**PROBLEM TO SOLVE**
From the data below, return the exact lines starting at the line containing "You are a GUI" and ending at the line containing "The width and height of the screenshot is (1822, 917).", both included, and nothing else.

**EXERCISE INPUTS**
Content starts
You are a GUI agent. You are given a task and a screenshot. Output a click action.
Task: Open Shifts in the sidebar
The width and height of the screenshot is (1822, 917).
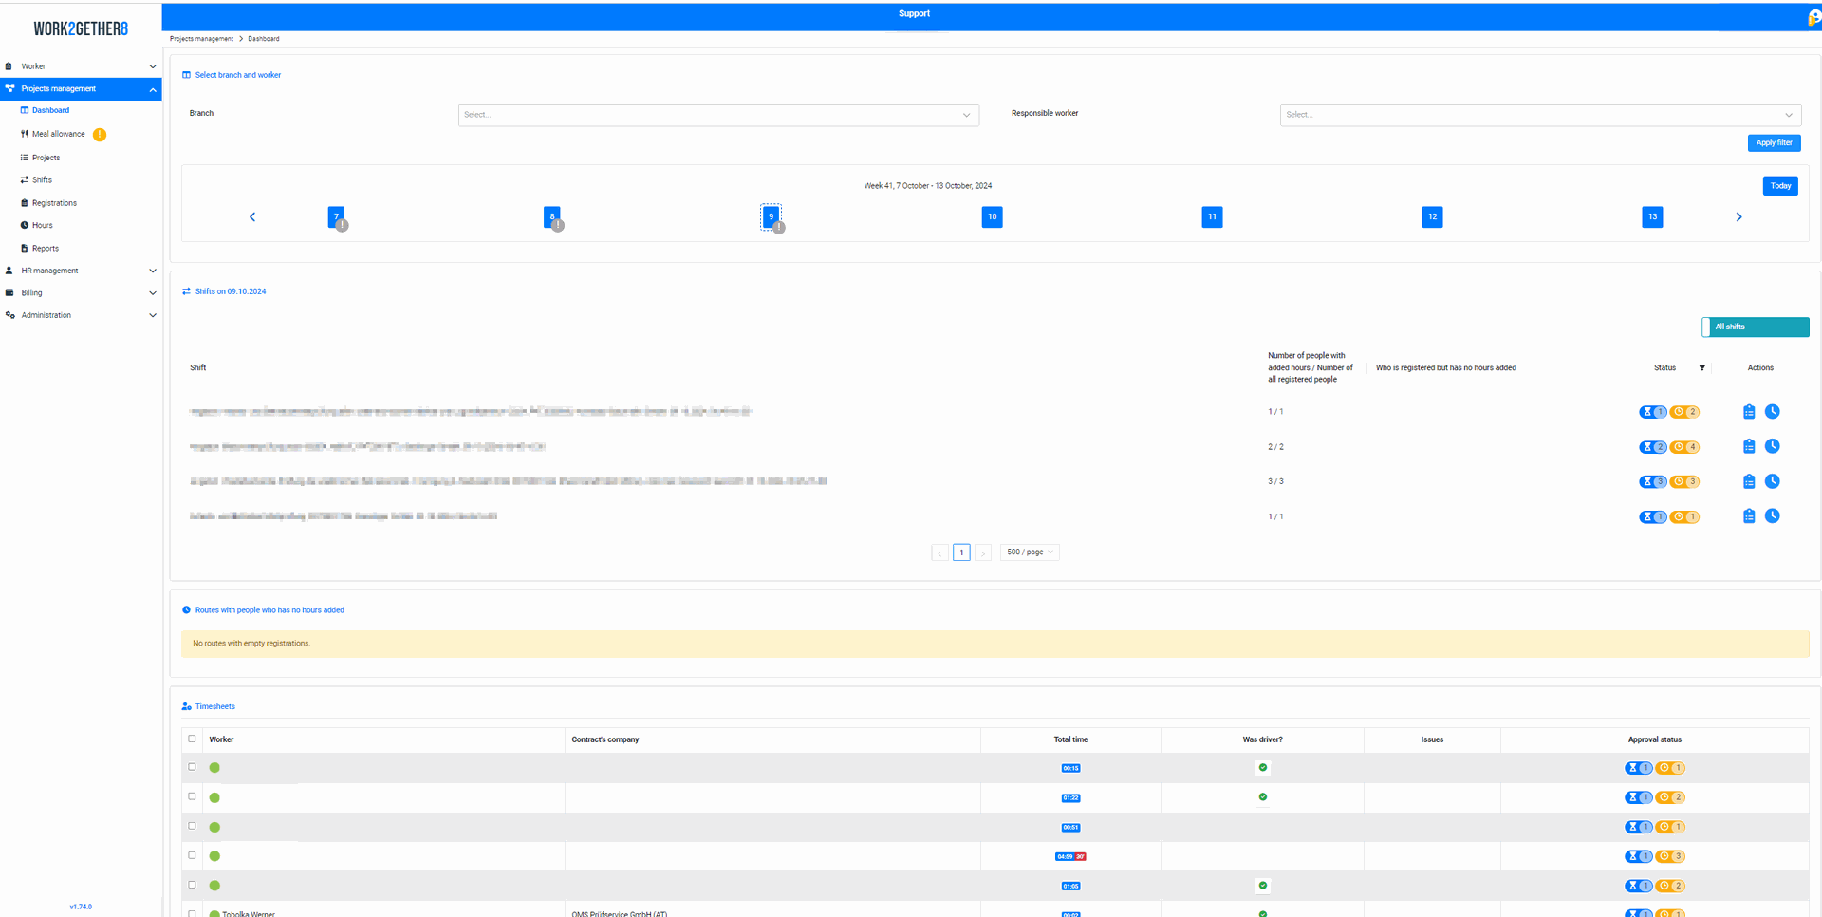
Content ends
Content starts
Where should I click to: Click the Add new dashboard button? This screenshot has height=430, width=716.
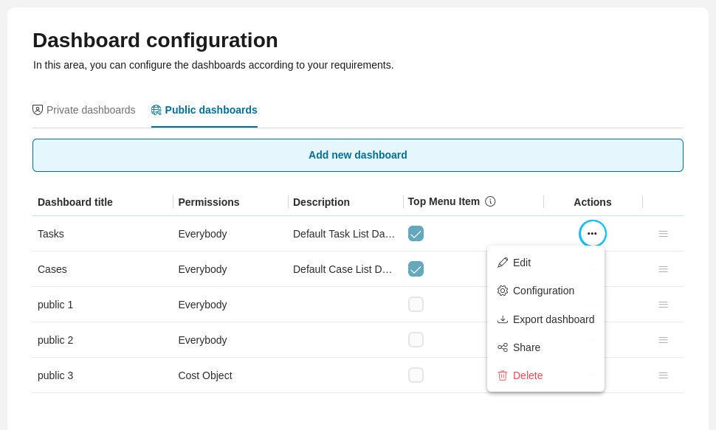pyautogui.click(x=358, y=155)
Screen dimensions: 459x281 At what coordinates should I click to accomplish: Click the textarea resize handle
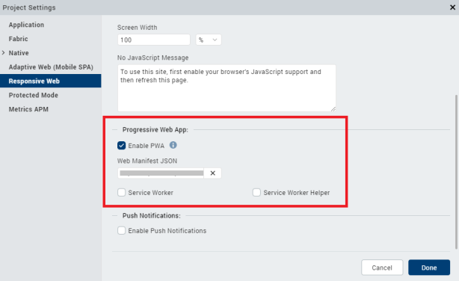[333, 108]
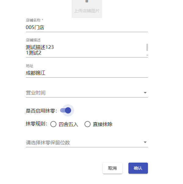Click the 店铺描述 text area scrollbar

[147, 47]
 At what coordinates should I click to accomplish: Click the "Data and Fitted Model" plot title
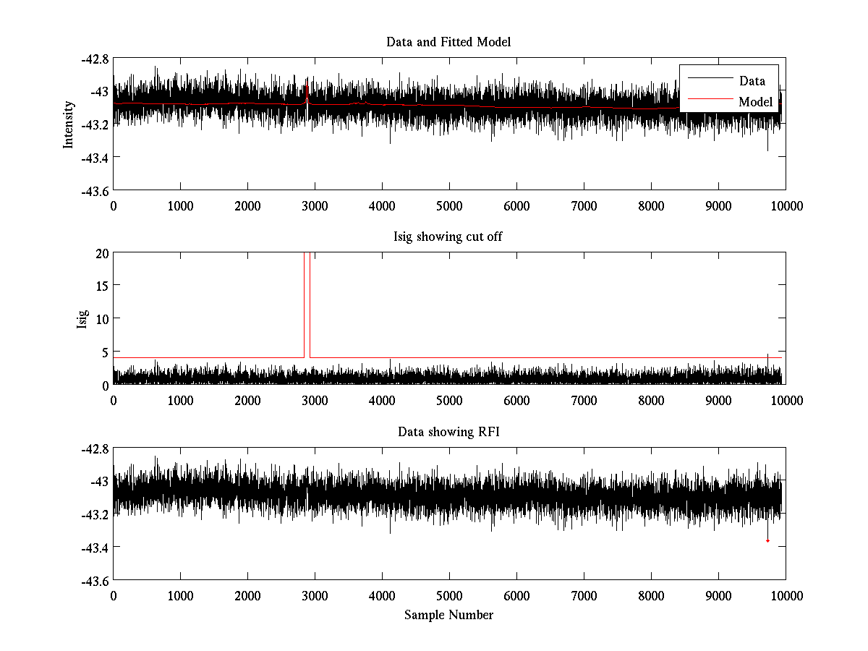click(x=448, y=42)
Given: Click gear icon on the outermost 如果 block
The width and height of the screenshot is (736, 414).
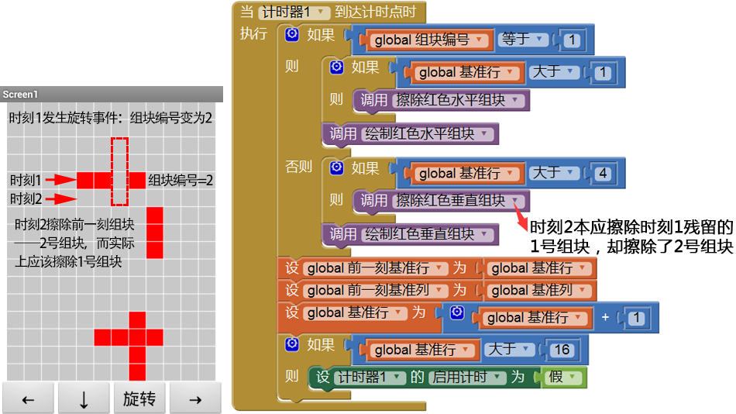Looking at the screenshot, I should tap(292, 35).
Content ends
Content starts
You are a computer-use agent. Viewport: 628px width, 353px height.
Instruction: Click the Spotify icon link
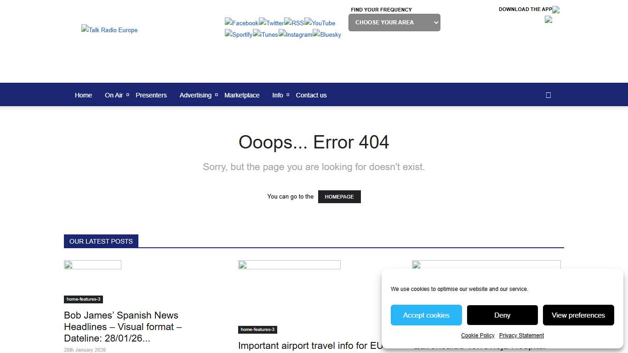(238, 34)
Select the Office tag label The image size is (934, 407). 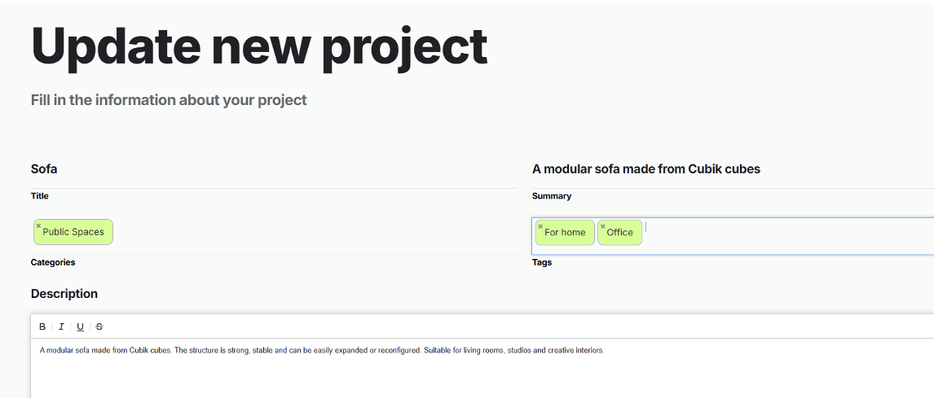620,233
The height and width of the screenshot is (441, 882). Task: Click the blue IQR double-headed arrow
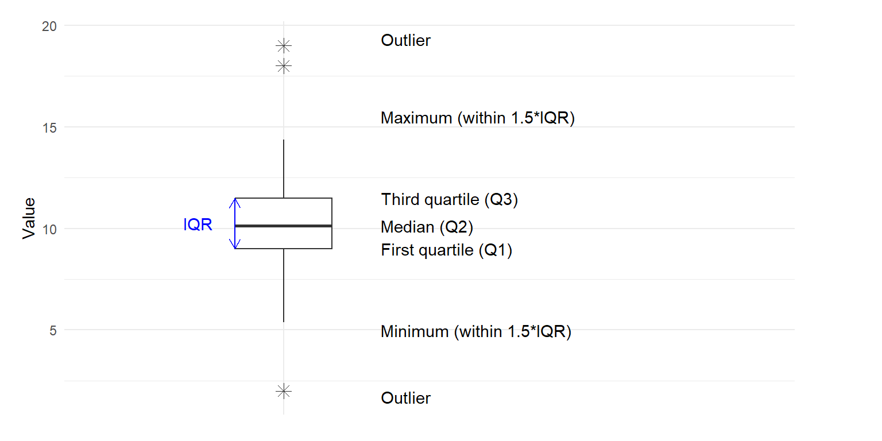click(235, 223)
Content ends
**SOLUTION TO THIS EXERCISE**
You are a GUI agent. You are given a task and a screenshot. Output a click action.
Task: Open Shifts in the sidebar
The width and height of the screenshot is (1822, 917).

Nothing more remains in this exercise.